Once done with the annoying, messy, and time-consuming task of the gasket clean up, I finally got to the movement. From the second I received this watch I knew that the movement was perfect. Valjouxs are easily the most reliable mass-used vintage chronograph movement. This Caliber 7736 was no exception. A full wind and a ride on the Timegrapher (a machine, or actually a fancy microphone, to check the time-keeping accuracy) indicated that this piece was maintained with care and was in pristine, like-new condition. The gasket melt, although treacherous on the dial, must have helped to form a hermetic seal that prevented even a speck of dust from getting in to the movement.
Sometimes you take apart a movement to try and figure out what is wrong (repair), and sometimes (as in this case) you just try to not mess anything up but make sure its good to run for another couple years (maintain.)
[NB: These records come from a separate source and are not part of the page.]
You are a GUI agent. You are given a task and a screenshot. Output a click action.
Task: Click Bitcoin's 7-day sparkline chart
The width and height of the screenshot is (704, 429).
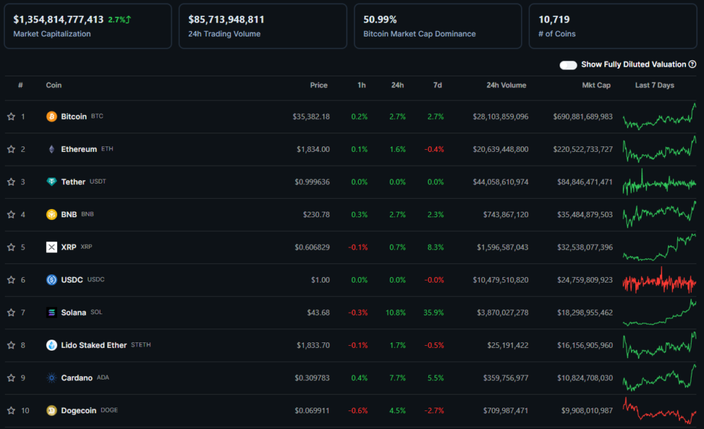(x=658, y=116)
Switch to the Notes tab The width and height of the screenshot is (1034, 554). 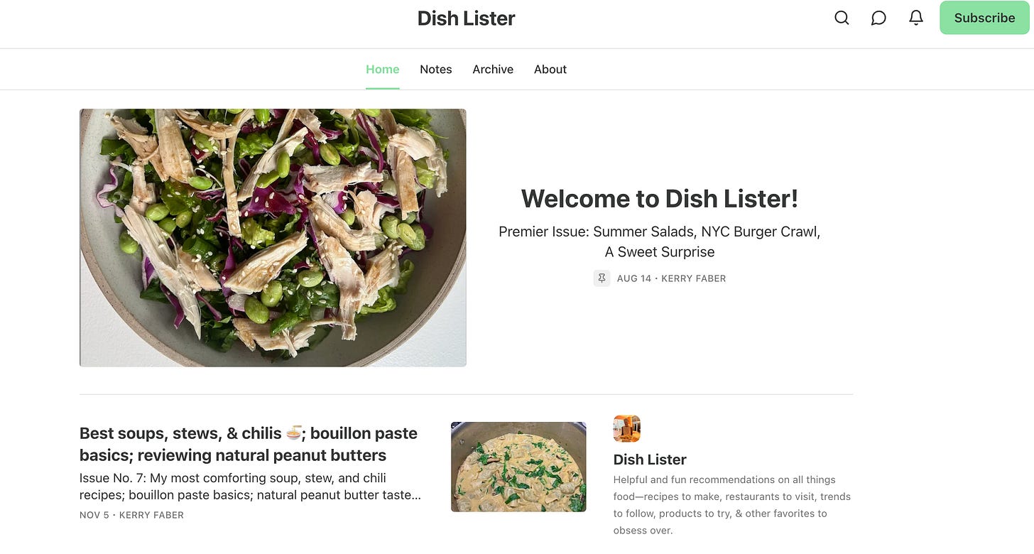pyautogui.click(x=436, y=70)
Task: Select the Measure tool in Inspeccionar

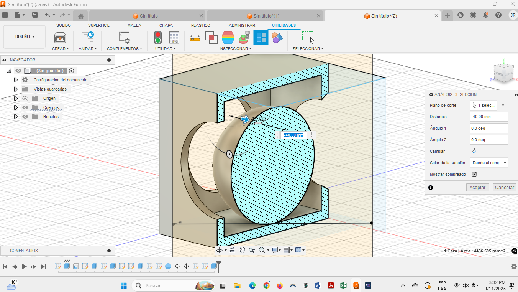Action: 195,38
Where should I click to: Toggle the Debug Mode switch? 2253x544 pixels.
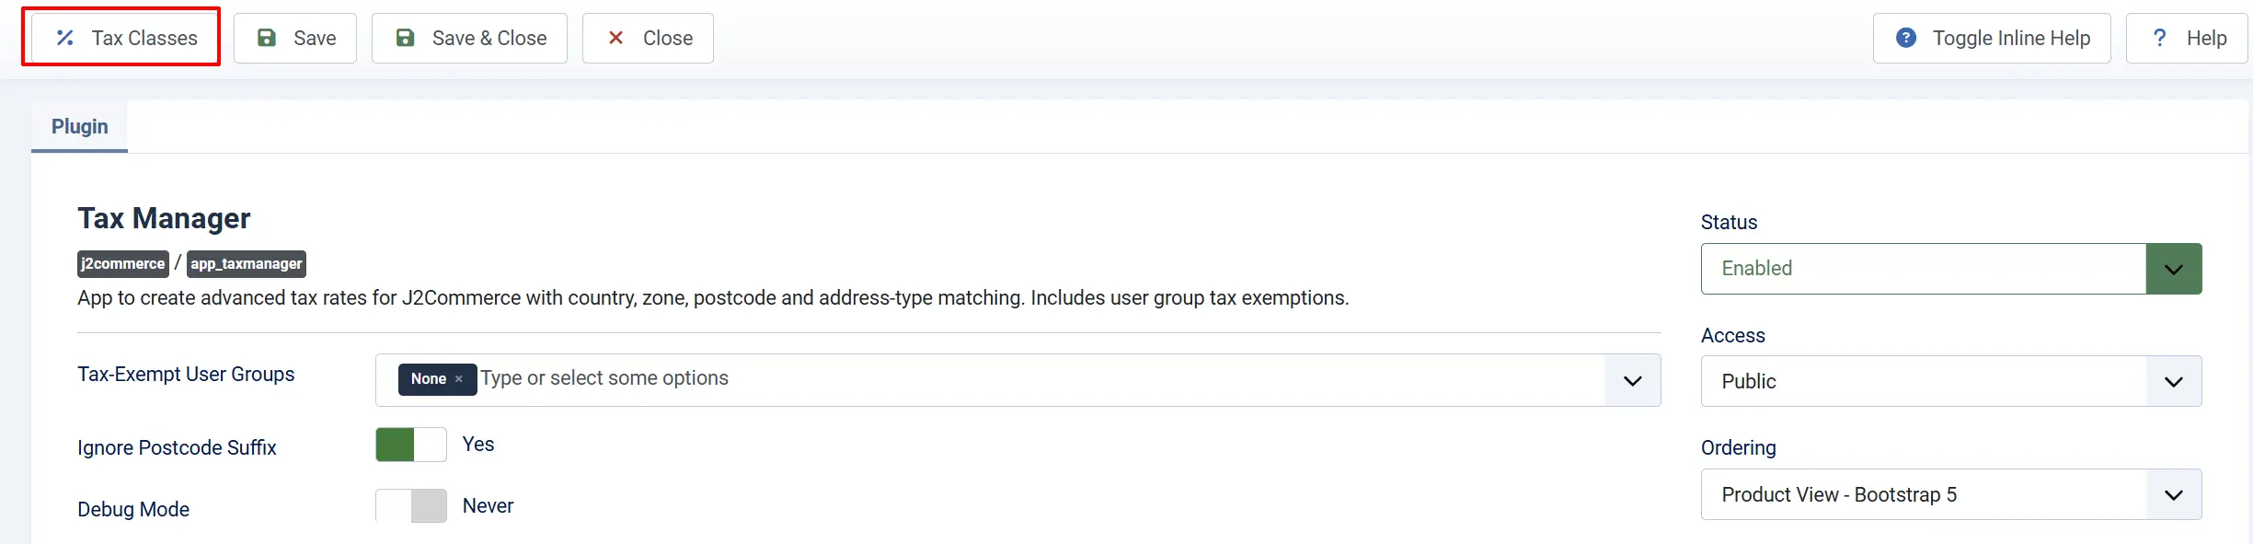(x=411, y=505)
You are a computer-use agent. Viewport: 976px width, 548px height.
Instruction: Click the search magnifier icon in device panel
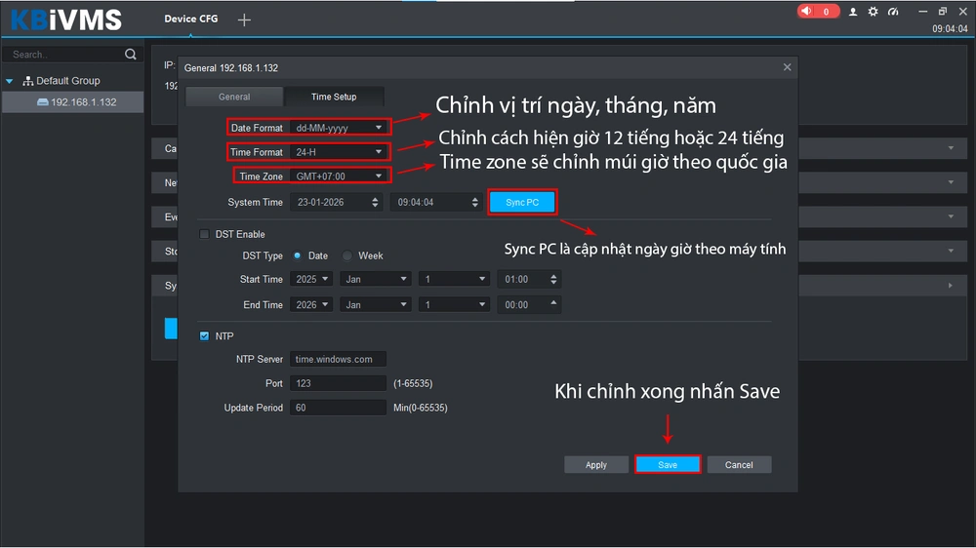tap(131, 55)
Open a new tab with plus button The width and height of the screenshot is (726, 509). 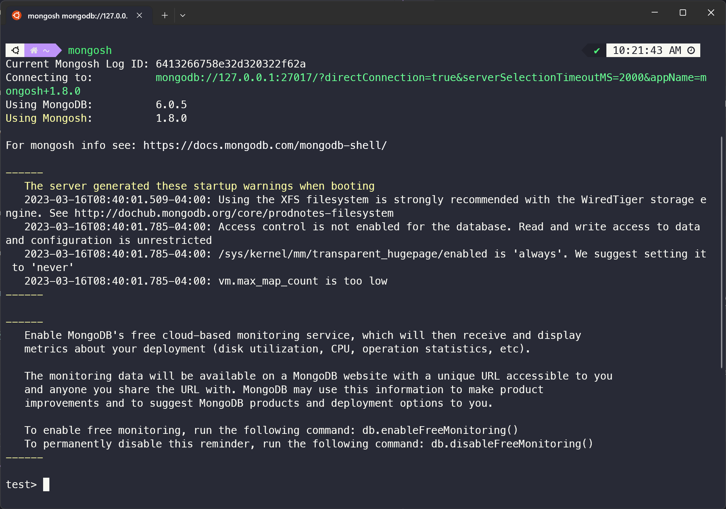tap(164, 15)
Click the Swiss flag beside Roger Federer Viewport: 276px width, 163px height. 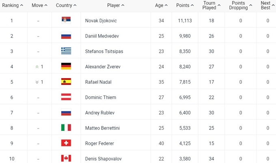click(66, 143)
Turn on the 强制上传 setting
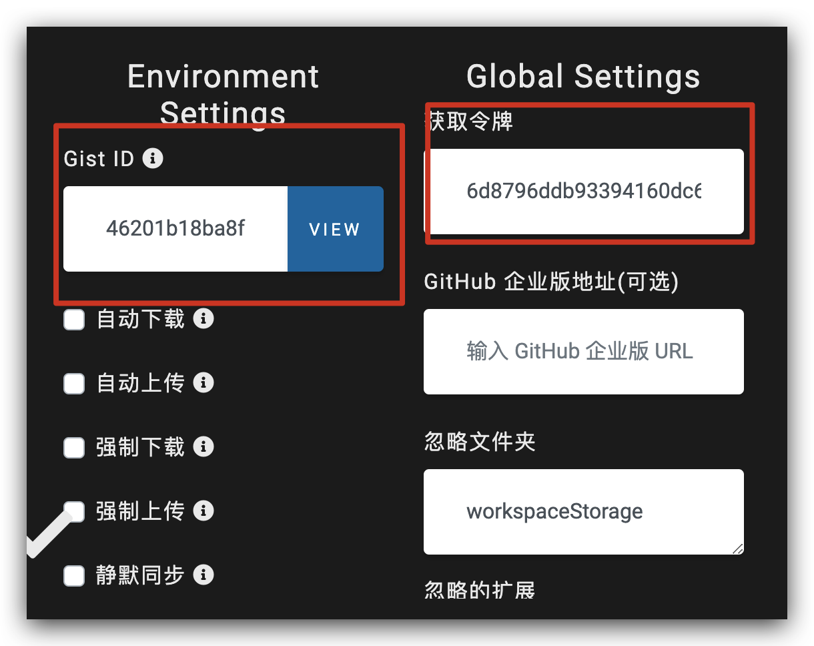The width and height of the screenshot is (814, 646). point(74,511)
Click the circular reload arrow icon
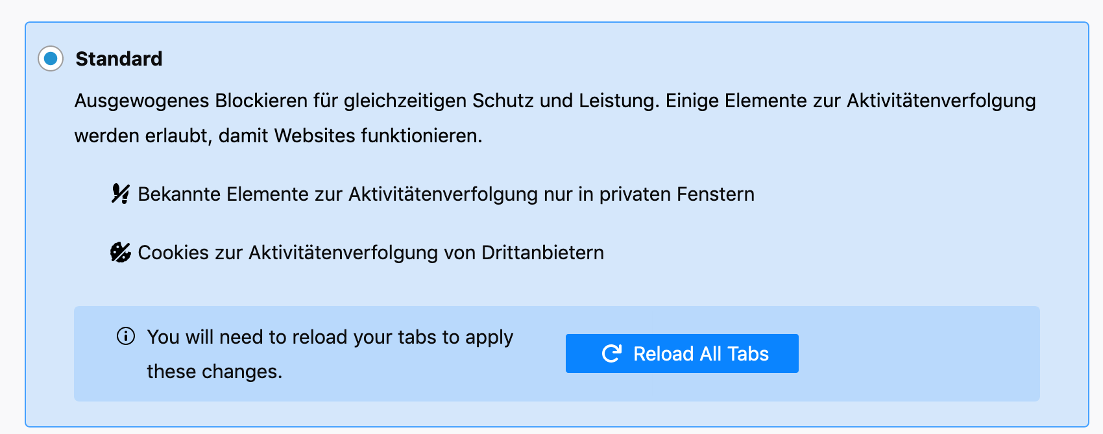 tap(611, 353)
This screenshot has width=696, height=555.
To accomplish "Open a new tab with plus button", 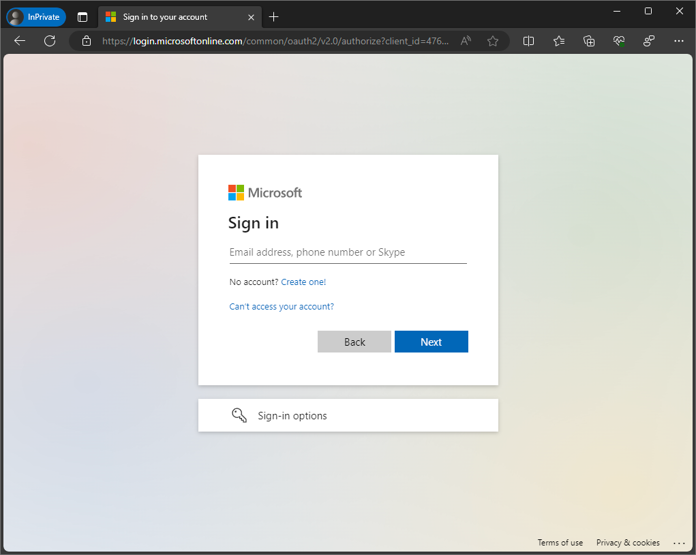I will [273, 17].
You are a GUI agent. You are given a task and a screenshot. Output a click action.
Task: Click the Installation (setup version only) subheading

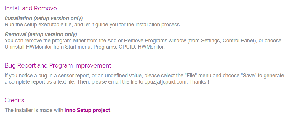pyautogui.click(x=44, y=18)
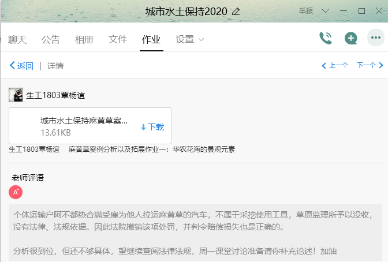
Task: Go to next submission with 下一个
Action: (x=370, y=66)
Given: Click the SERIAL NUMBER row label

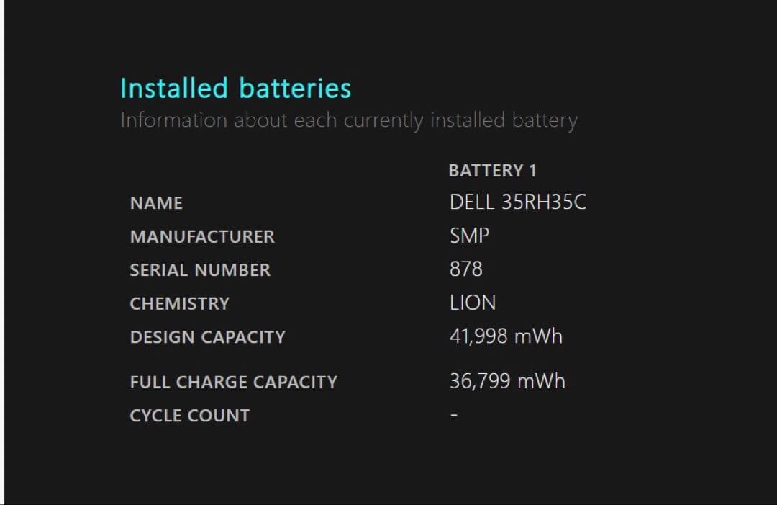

I gave this a disassembly, cleaning, and oiling, and put it on the timegrapher again to make sure I didn’t screw anything up. Sure enough it ran just as well as before. After adding a new modern gasket, a new crystal, and a new band I could give my friend the assurance that his father’s watch was like new again. Although some of the dollar value had been hit by the melt of the gasket, the sentimental value of the piece was preserved.